Ravens on the roster bubble: DeShon Elliott edition
With training camp set to open later this month, there will be a handful of Baltimore Ravens’ players that will be facing an uphill climb and tough competition in order to make the final roster for the 2020 season. It’s hard to rest easy knowing you’re on the roster bubble and in jeopardy of having the dream you’ve worked towards all your life snatched away in the very near future if you don’t make a good enough impression in a little over a months’ time.
The players featured in this six-part series face an even more daunting task than most would in their shoes in any given year because this offseason has been like nothing any of us has experienced in our or even our parent’s lifetimes with the physical restrictions and limitations placed on us all, professional athlete and common folk alike, due to the global pandemic caused by COVID-19.
According to multiple reports in recent weeks, the league and the NFLPA are considering shortening or canceling the entire preseason to give players more time to get into football shape after only being able to attend virtual workouts all offseason and decrease the chances of potentially exposing players, coaches, and other team officials to the virus to play exhibition games.

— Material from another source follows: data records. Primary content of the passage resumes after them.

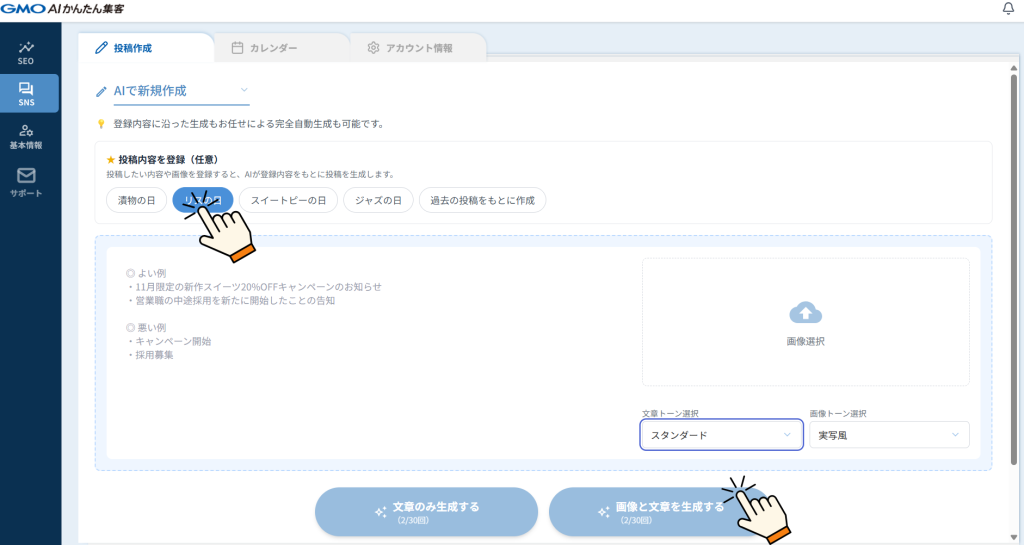Switch to the カレンダー tab
Screen dimensions: 1024x545
(x=264, y=47)
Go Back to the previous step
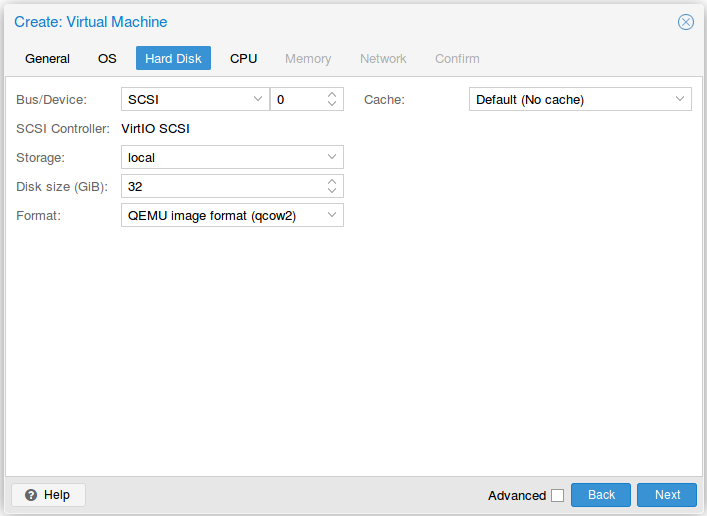Image resolution: width=707 pixels, height=516 pixels. (x=601, y=495)
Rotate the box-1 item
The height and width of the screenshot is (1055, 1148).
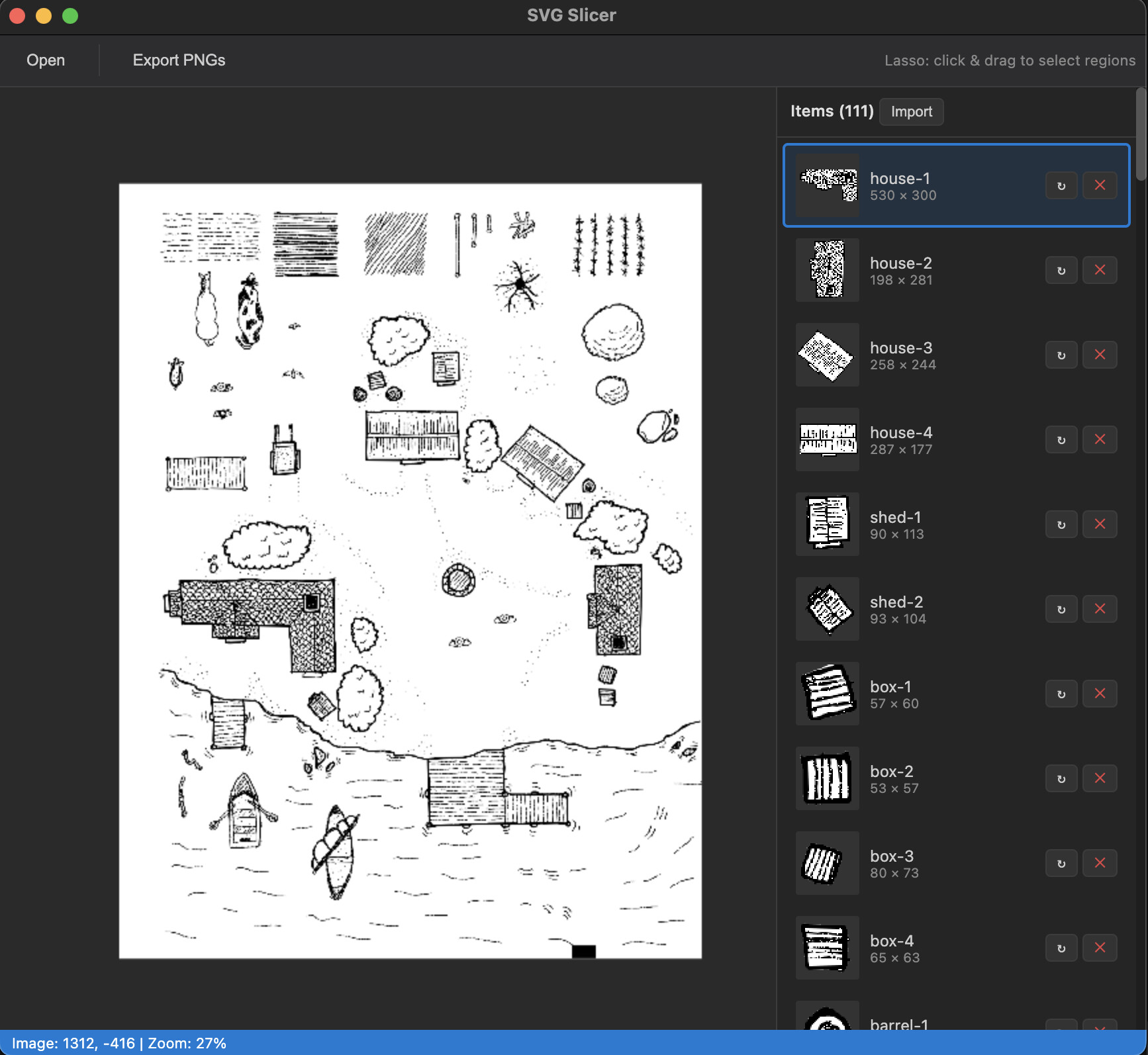click(1061, 694)
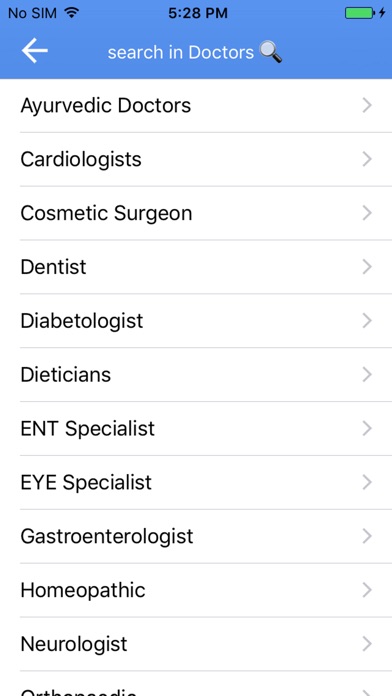Tap the chevron beside EYE Specialist
Screen dimensions: 392x696
click(367, 482)
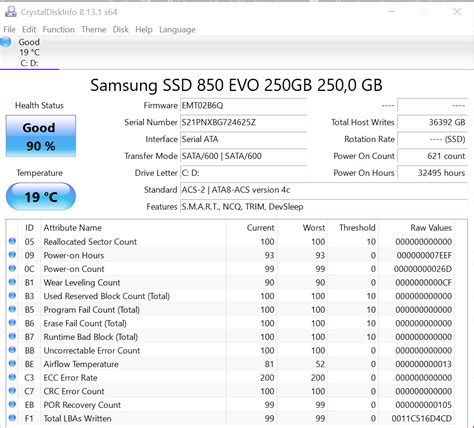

These unfortunate developments have made not only life but making the roster much more difficult for fringe players that need every opportunity they can get to leave enough of a lasting impression on their organizations.
Here is the second Raven on the list of features that needs to have a strong training camp and preseason—if there is one—to keep his hopes and dreams alive, at least with this team:
S DeShon Elliott:
When healthy the sixth-round pick out of Texas in 2018 has flashed difference-making potential in practice, preseason games, and some regular-season action last year as a versatile piece in the backend of the Ravens’ defense. Injuries have kept him from realizing the full extent of that potential and prevented him from carving out a defined role in the secondary as well as being viewed as a virtual lock to make the roster.
A broken forearm in the Ravens’ fourth preseason tilt ended his rookie season before it began but he showed great ball skills and playmaking ability before he went down. Last season he made the roster and appeared in six regular-season games before landing on injured reserve with a season-ending knee injury. He was seeing more and more time on defense before he got injured and was coming off his best regular-season game against the division rival Cincinnati Bengals in Week 6 where he played a career-high 27 snaps and recorded a tackle and athletic pass breakup on a deep ball intended for Tyler Boyd.
The Ravens love deploying their safeties in a myriad of different ways to disguise their coverages and pressures to disrupt the timing of plays called by the opposing offense, blow up plays in the backfield with an unblocked defender or simply force quarterbacks into throwing the ball away or to a lurking underneath defender. If he remains healthy, his coaches will find a way to get him on the field and incorporate him into the game plan. The Ravens have the best and deepest secondary in the league according to most pundits and having a healthy Elliott will bolster their claim, even more, he just has to do his part by spending more time on the field instead of the training room.
The old football cliché “the best ability is availability” couldn’t hold any truer to Elliott’s fate on the 2020 final roster because if he misses anytime during the preseason or training camp once it opens up, it could cost him. The addition of rookie Geno Stone who the team selected in the sixth round out of Iowa and is touted as one of the steals of the draft is another factor that could affect the decision to keep him in the fold. Stone shares many of the same instinctual and playmaking traits in the passing game as Elliott and will be playing on his rookie deal for the next four years not just the next two like the former Longhorn.